DRY SPA (Casa Activa_atopia future home), 2019

How will the concept and method of bathing change in the upcoming era of water scarcity? Can the sensual stimulation of bathing be preserved without wasting water? The futuristic dry spa of casa activa is a solution for this. This sanitary ware is a specially adapted version of the Japanese Ofuro soaking tub. The vital energy of millions of dried cherry seeds stimulates the user while moving in the special, wooden tub, thus creating a perfect dry– hydrotherapy experience.

 

“If you reconstruct a given space, its operation will change, and this diverted space will put the entrenched experiences of participating users out of joint, and thus affect their attitudes.” (A. L.)

Antal Lakner has been creating his mechanical devices called INERS since 1998, which focus on the relationship between man and his material and spatial surroundings, to be precise, re-contextualize them. Of the latest developments in the range of dynamic furniture for smart homes, two pieces: Dry Spa and REM will be displayed at the exhibition (which were previously on display at Art Encounters’s exhibition space in Timișoara, Rumania and Glassyard Gallery in Budapest).

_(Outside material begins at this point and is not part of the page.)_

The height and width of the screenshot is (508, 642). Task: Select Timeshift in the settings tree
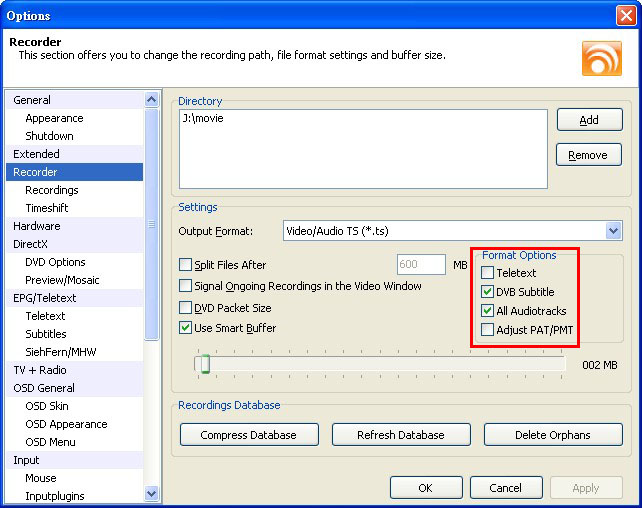point(47,208)
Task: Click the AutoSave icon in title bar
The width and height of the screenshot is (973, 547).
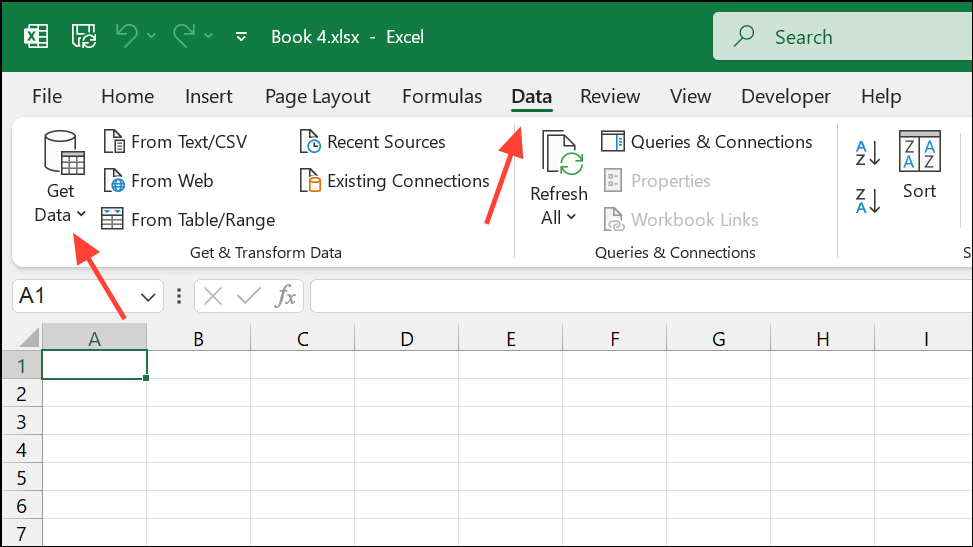Action: coord(84,37)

Casa activa, the utopic model home, suggests a comfortable, effortless lifestyle that is in stark contrast to the atopic objects diverted from their original function. Roland Barthes’s concept of atopy (a topos) emphasizes the lack of a given place, the neglect of the place, and distance from the place. “Drifting habitation” is closely related to the non-places of the era of supermodernity (Marc Augé), but here the idea is interwoven with humour and irony. The artist’s activity is closely related to the afunctional irony of INERS passive devices (fitness machines imitating wall painting and wheelbarrowing, etc.) as well as to the previous work and interventions of Téreltérítés Munkacsoport (Space diverting work team), Lakner’s formal research group exploring the use of public space.

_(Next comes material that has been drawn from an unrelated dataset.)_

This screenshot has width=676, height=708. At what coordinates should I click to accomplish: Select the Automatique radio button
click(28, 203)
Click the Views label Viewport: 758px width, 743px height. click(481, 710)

The work team was founded by the students of Budapest Technical University (BME) and Moholy-Nagy University of Art and Design Budapest (MOME) who attended Antal Lakner’s Space diverting course at BME in 2008, and its activities evolved from its practical tasks. Its members – besides the founder – are young people engaged with the practical and theoretical aspects of architecture, design and art. The Space diverting work team deals primarily with projects in public spaces involving professionals and local space users aimed at diverting urban and institutional spaces with the purpose of awakening civilians, reinterpreting the use of public spaces for therapeutic purposes (see Mátyás-szellőző, Ernstmászás, Sick Museum Syndrome/SMS, etc.)

Through Lakner’s works presented here visitors can live the daily practice of a changed attitude to objects and our environment on the level of sensory experience. He speaks of a present and a post-human near future, where “the lack of place” transforms the use of space, reinterprets natural resources, and rewrites possible perspectives of human presence.